萨哈夫正说到兴头上,眼看着用词会越来越精彩,Fox的画面突然转回了演播室。萨哈夫可爱的大鼻头不见了,取而代之的是风情万种有着一双雪白美腿的Fox女主播。我猜是Fox那边的导播实在听不下去,于是中断了对萨哈夫记者会的转播。
一下主播台,我立刻去找院长:“我们能不能采用其他外电的图像?美国方面的报道越来越不客观了。”
其实,美伊局势刚一紧张,凤凰就找到半岛电视台,表示一旦战争爆发,希望能购买他们的新闻,以便让华语地区的观众对战争有更全面的了解。可惜,半岛电视台的态度相当傲慢,提出的条件也十分苛刻,最让人生气的还是他们对亚洲人的冷淡与不认同:
“我们对亚洲、亚洲地区的新闻不感兴趣!”
这是他们的原话。听上去让人很是不解。
第七日
和战场上出生入死的记者相比,我们坐在演播室里评论战争,实在是一件很奢侈的事情。
隗静受苦受累都不在话下,但绝不能受冤枉,尤其不能受美军的冤枉。
战争渐渐激烈起来,美军军车长驱直入的镜头没有了,美英联军士兵伤亡的消息倒是不断传来。也许,最初几天的悄无声息并不是由于伊拉克军队软弱无力,而是一种军事策略?
半岛电视台播出了被伊拉克军队俘虏的美军士兵的采访片段。美国军人真是脆弱,面对镜头时眼睛里流露出的恐惧和绝望,让人挺不忍目睹——毕竟,他们也是穷人家的孩子。
····················
**工作事项 1:** 阅读材料里出现了哪些电视台?请全部列出。
**工作事项 2:** 按阅读材料的说法,凤凰想向半岛电视台购买新闻,是为了什么?
····················
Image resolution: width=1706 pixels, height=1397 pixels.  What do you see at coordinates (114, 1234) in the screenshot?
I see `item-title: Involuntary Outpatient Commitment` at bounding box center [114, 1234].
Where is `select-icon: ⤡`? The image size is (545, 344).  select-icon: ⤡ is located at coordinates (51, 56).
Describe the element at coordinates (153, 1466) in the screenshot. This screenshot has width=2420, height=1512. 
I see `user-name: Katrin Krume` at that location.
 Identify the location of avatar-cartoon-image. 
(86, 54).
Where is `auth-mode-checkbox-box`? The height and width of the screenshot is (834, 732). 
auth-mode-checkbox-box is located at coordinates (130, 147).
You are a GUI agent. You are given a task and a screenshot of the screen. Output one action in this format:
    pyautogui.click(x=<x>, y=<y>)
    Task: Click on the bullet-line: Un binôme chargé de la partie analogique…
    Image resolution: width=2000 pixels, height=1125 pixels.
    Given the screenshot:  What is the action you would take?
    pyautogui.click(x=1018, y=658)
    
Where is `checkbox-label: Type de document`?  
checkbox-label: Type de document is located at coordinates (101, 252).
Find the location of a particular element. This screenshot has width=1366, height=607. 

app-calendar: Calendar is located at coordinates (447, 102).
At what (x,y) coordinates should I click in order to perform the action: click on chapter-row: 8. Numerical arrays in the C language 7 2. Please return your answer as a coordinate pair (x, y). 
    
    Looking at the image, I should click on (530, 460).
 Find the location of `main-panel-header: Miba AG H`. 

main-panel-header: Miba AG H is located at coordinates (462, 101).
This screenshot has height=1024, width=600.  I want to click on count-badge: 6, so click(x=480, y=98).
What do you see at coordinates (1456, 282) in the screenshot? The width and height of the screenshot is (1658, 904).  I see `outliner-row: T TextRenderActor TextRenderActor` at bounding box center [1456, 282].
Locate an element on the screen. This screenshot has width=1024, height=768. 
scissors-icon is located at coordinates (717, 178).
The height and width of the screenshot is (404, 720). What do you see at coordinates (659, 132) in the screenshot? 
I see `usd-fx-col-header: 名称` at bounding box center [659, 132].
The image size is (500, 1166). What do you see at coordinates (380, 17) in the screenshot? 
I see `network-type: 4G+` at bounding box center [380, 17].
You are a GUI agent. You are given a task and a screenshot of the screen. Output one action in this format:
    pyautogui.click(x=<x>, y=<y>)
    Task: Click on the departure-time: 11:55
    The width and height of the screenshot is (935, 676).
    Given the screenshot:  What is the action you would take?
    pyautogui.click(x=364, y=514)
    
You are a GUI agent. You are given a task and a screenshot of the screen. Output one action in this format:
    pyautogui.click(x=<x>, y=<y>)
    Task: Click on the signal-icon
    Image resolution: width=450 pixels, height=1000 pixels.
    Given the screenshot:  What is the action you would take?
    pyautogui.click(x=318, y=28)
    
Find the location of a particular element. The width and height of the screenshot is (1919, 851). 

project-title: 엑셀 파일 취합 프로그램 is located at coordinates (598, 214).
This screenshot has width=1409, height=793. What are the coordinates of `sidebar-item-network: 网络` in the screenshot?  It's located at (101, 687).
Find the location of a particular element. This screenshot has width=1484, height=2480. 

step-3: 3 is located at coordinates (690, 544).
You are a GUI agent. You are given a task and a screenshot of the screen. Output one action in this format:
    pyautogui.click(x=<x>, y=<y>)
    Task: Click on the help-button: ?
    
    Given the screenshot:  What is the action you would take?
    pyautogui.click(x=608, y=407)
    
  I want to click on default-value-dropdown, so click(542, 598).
····················
**书面回答 1:** Fox、凤凰、半岛电视台

**书面回答 2:** 为了让华语地区的观众对战争有更全面的了解。